- Poster
- Directed by: Ladislao Vajda
- Written by: José Santugini
- Produced by: Falco Chamartín
- Starring: Rossano Brazzi Fosco Giachetti Emma Penella
- Cinematography: Otello Martelli Eloy Mella
- Edited by: Otello Colangeli Julio Peña
- Music by: José Muñoz Molleda
- Production companies: Chamartín Falco Film
- Distributed by: Chamartín ENIC
- Release date: 8 October 1953;
- Running time: 93 minutes
- Countries: Italy Spain
- Language: Spanish

= Condemned to Hang =

1953 film by Ladislao Vajda

Condemned to Hang or Flesh for the Gallows (Spanish: Carne de horca, Italian: Il terrore dell'Andalusia) is a 1953 Italian-Spanish historical adventure film directed by Ladislao Vajda and starring Rossano Brazzi, Fosco Giachetti and Emma Penella. The film portrays the bandits of nineteenth century Andalucía. The film's art direction was by Alberto Boccianti.

==Synopsis==
The life of the rebel and vicious Juan Pablo de Osuna changes when his father, a rich cattleman, is murdered by Lucero, a cruel bandit of The Sierra Morena.

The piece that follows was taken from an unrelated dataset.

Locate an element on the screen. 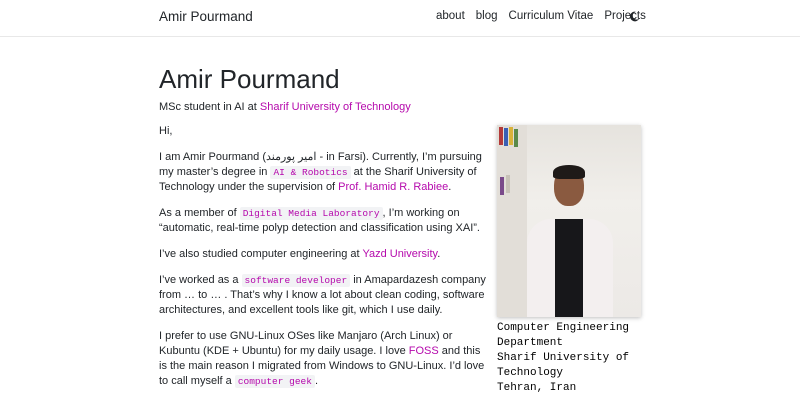  nav-menu: about blog Curriculum Vitae Projects is located at coordinates (541, 16).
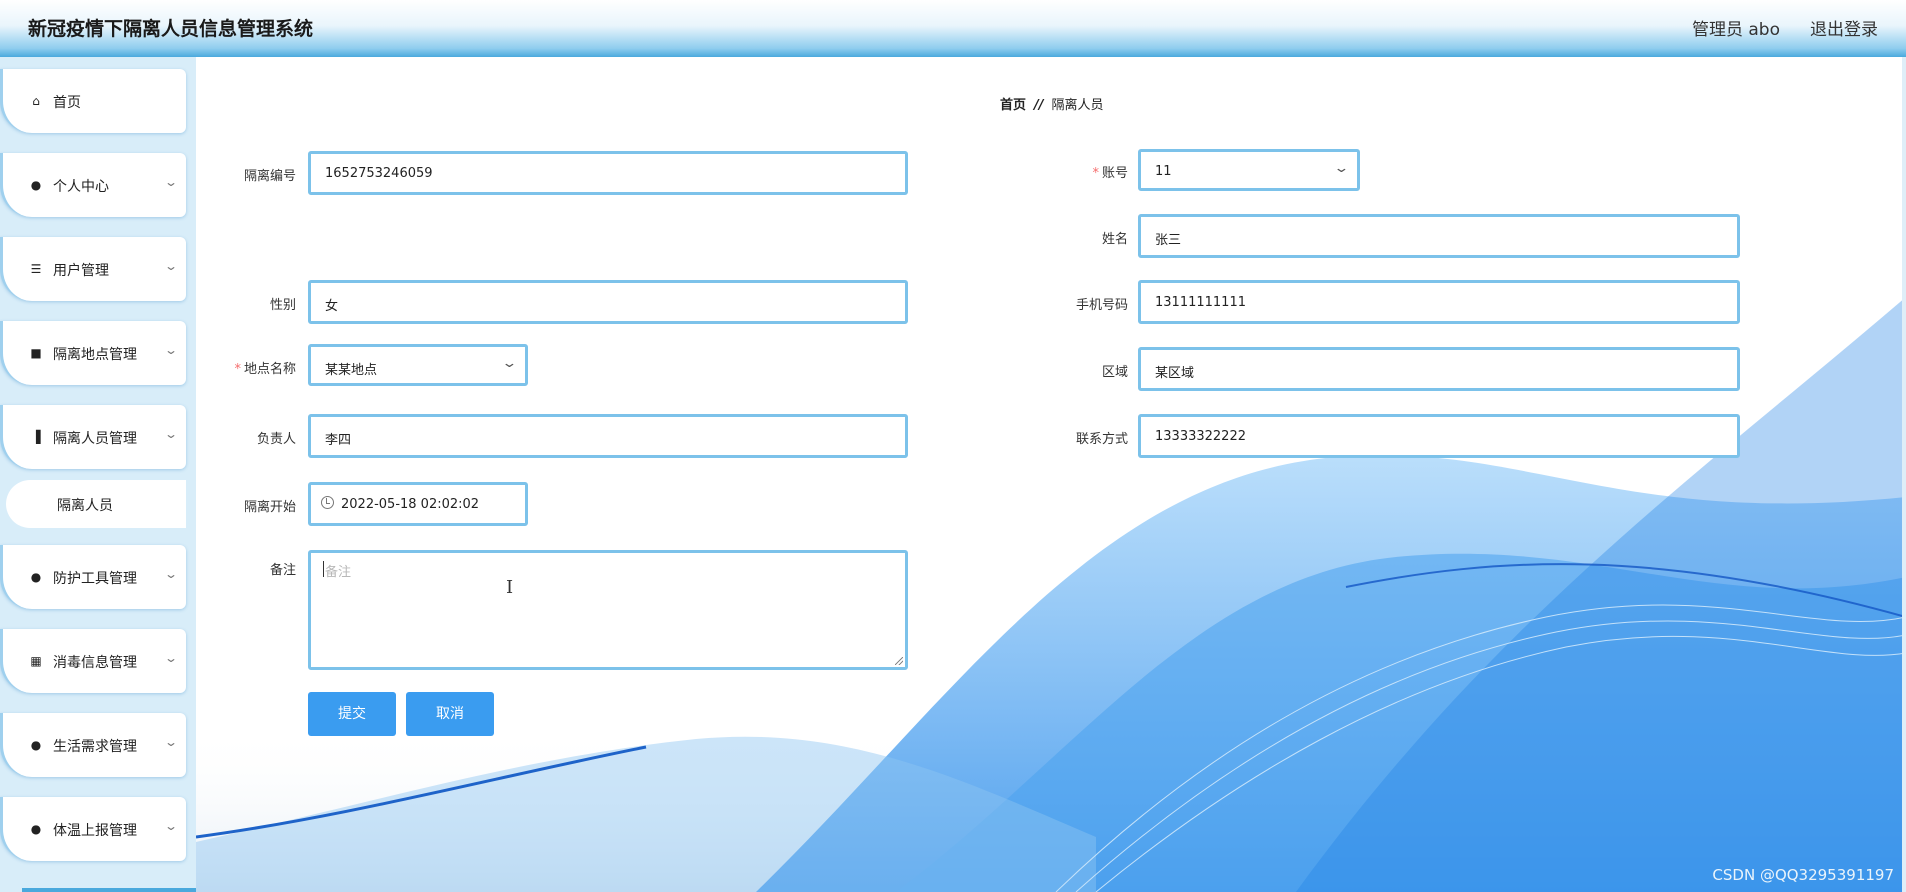  I want to click on breadcrumb-current: 隔离人员, so click(1078, 106).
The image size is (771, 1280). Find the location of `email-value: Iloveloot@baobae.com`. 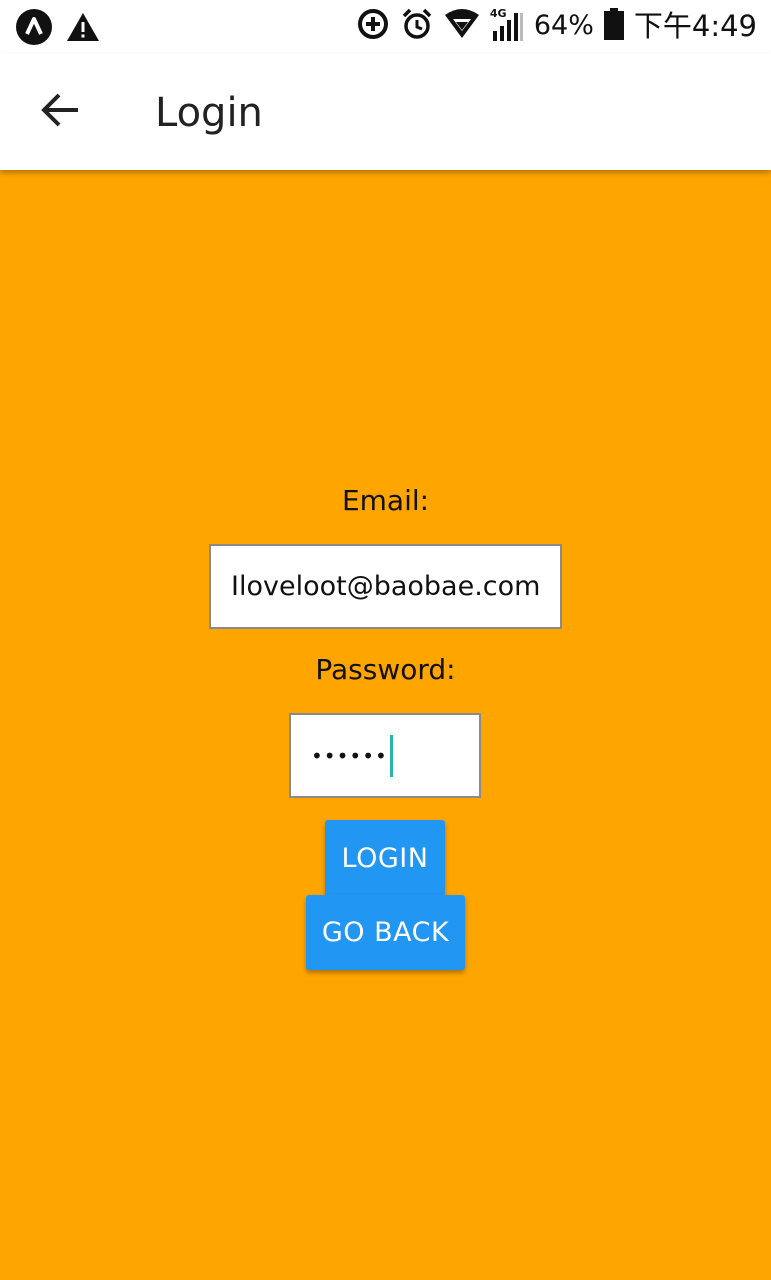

Looking for revenge Juan Pablo is wrongfully accused and everybody believes that he is a murderer, even Lucero's gang. He becomes member of the gang and Lucero confides him. Juan Pablo discovers that a rich man from the city of Ronda gives information about the stagecoach to the bandits, in exchange of a part of the bounty. Chasing the messenger Juan Pablo finds the traitor: he is the father of his former girlfriend.

== Bibliography ==
- Mira, Alberto. Historical Dictionary of Spanish Cinema. Scarecrow Press, 2010.